Segment Start: Extract to read

[ previous ] [ next ] [ threads ]
 
 From:  "Kevin Tollison" <ktollison at gmail dot com>
 To:  "Michael" <monowall at encambio dot com>, "m0n0wall" <m0n0wall at lists dot m0n0 dot ch>
 Subject:  Re: [m0n0wall] IPSec and dynamic DNS
 Date:  Wed, 28 Jul 2010 11:33:07 +0000
Have you tried setting up a scheduled ping to the other side?  Pfsense now has an option to do this.
 I have used this trick successfully from a workstation or server for a long time in similar
situations.  

------Original Message------
From: Michael
To: m0n0wall
Subject: [m0n0wall] IPSec and dynamic DNS
Sent: Jul 28, 2010 6:34 AM


Hello list,

My routers have a dynamic DNS - IPSec problem.

Premise 1:
My m0n0wall 1.32 embedded (on Alix 2) router called 'tokyo.mynet.com'
correctly forwards over a IPSec tunnel to 'madrid.mynet.com'.

Premise 2:
tokyo.mynet.com is correctly updating the master DNS server for
mynet.com with a dynamic IP address which changes every day.

Premise 3:
madrid.mynet.com has a static IP address.

Problem:
After the IP address for tokyo.mynet.com changes, everything
continues to perform normally, however IPSec fails.

Diagnosis:
Looking at diag_ipsec_spd.php and diag_ipsec_spd.php on
tokyo.mynet.com, everything looks good. Entries in SAD are torn
down when unused, and entries in SPD always contain the current
(correct) IP address.

On the remote (static ) router madrid.mynet.com, I see that the
SAD entries are never torn down and the SPD entries contain the
old IP address for tokyo.mynet.com.

I've already activated dead peer detection (DPD). What else do
I need to do to get this working?

Thanks,
Michael

---------------------------------------------------------------------
To unsubscribe, e-mail: m0n0wall dash unsubscribe at lists dot m0n0 dot ch
For additional commands, e-mail: m0n0wall dash help at lists dot m0n0 dot ch



--
Kevin Tollison

Sent from my Blackberry

Segment End: Extract to read
Segment Start: Data shown

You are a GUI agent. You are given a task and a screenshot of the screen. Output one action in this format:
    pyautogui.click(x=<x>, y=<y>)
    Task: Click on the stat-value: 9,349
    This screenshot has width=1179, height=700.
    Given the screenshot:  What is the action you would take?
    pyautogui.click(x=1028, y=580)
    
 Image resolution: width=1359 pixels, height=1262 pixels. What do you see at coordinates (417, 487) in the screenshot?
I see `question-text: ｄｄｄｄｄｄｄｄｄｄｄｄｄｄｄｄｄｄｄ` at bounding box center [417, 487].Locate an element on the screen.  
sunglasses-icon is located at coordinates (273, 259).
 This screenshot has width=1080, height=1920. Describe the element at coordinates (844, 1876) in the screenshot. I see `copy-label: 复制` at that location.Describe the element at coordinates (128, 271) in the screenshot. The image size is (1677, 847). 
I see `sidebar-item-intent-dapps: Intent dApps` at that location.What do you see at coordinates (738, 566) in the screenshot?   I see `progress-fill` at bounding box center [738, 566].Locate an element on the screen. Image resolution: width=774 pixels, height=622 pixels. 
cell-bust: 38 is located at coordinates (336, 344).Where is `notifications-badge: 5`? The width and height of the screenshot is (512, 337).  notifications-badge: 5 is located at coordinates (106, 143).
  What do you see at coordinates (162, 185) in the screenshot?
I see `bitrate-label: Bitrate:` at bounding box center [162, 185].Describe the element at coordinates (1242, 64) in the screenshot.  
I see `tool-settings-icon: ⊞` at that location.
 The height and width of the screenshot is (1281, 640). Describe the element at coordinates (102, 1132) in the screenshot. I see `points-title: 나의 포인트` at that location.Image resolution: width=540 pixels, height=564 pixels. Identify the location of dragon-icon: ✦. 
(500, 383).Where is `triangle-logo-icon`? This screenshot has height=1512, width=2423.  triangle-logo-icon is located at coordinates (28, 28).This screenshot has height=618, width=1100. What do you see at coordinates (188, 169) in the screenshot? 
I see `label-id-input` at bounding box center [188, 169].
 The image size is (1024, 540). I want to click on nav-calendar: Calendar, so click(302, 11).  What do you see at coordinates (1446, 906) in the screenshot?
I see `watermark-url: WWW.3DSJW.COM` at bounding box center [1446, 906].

Segment End: Data shown

In the IPSec and dynamic DNS thread, what has Michael already activated? The entries have no role in this exercise.

Solution for this task: Dead peer detection (DPD).